Monthly caps of $100, $150 or $200 would increase premiums by less than 0.5 percent for most insurance plans in the analysis. And the increased premiums would be almost completely offset by savings in copays and other cost-sharing practices.

For instance, a $100 monthly per-prescription cap would increase annual premiums for the average 40-year old American with a silver plan (the most popular category on the marketplace) by $19, but reduce cost-sharing by $18, leaving an increase of just $1 per year.

What a Monthly Rx Cap Means for an Average 40-year-old with a Silver Plan

That dollar would have a significant impact on the lives of thousands of patients who need long-term specialty medications, for which many plans currently charge exorbitant copays. A $100 monthly cap, for example, means $550 in annual savings for blood cancer patients enrolled in silver plans, $234 for cancer patients, $2,160 for HIV patients and $869 for those with rheumatoid arthritis.

How Much the Chronically Ill with Silver Plans Can Save with a $100 Monthly Per-Prescription Cap

Higher premium increases were predicted by a few scenarios in the study — those involving the less popular bronze plans or those that capped total annual prescription costs at $1,250. The authors suggest that these more significant increases could be offset by additional benefit changes, such as increasing doctor visit copays, deductibles or out-of-pocket maximums.

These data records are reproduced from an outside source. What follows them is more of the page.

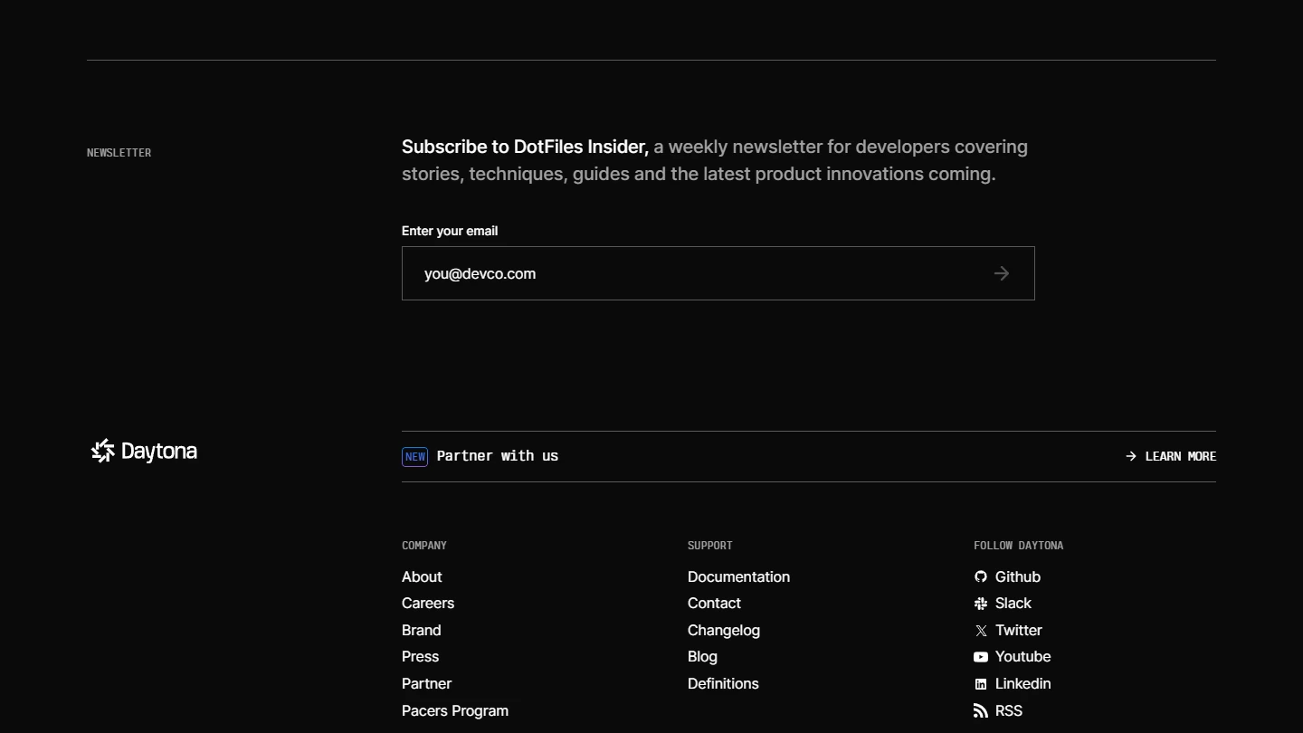Go to the Contact page
Screen dimensions: 1303x733
[714, 604]
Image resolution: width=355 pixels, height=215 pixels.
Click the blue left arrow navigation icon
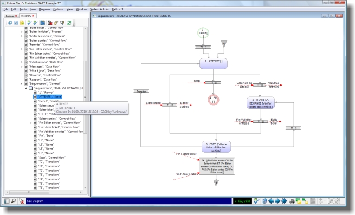271,201
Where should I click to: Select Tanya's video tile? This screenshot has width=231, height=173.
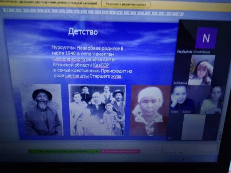pos(211,99)

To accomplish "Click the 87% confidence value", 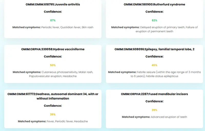I will point(53,20).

Although the ACA provides flexibility for such benefit changes, insurers today don’t cap out-of-pocket costs for prescriptions because they would then preferentially attract the people most likely to use expensive specialty medications.

If the caps for prescription medications are going to happen, it would have to be done through legislation

Instead, insurers actively discourage sick patients from selecting their plans through high cost-sharing methods for medications used to treat serious and chronic diseases. That way, they can offer lower premiums that make them more competitive. But this practice puts many vulnerable people—the elderly and the chronically ill—at risk of not getting the necessary quality care.

To ensure health care remains affordable for all Americans, not just the healthy, all patients need access to crucial therapies. And for that to be realized, state and federal policymakers need to take action to protect the chronically ill from the unintended consequences of the ACA. “If the caps for prescription medications are going to happen, it would have to be done through legislation,” study author Bruce Pyenson, a principal and consulting actuary at Milliman, said. “Individual insurers are not going to do this on their own.”